> YOUR TASK
From the line that contains "Contact (45, 1296)" to the last line of the records below, copy everything exactly, both ends included.

= = =

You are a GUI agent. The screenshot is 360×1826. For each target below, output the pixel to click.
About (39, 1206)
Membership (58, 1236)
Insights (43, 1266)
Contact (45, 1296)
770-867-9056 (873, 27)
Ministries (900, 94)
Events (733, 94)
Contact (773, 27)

= = =

> ANSWER BOX
Contact (45, 1296)
770-867-9056 (873, 27)
Ministries (900, 94)
Events (733, 94)
Contact (773, 27)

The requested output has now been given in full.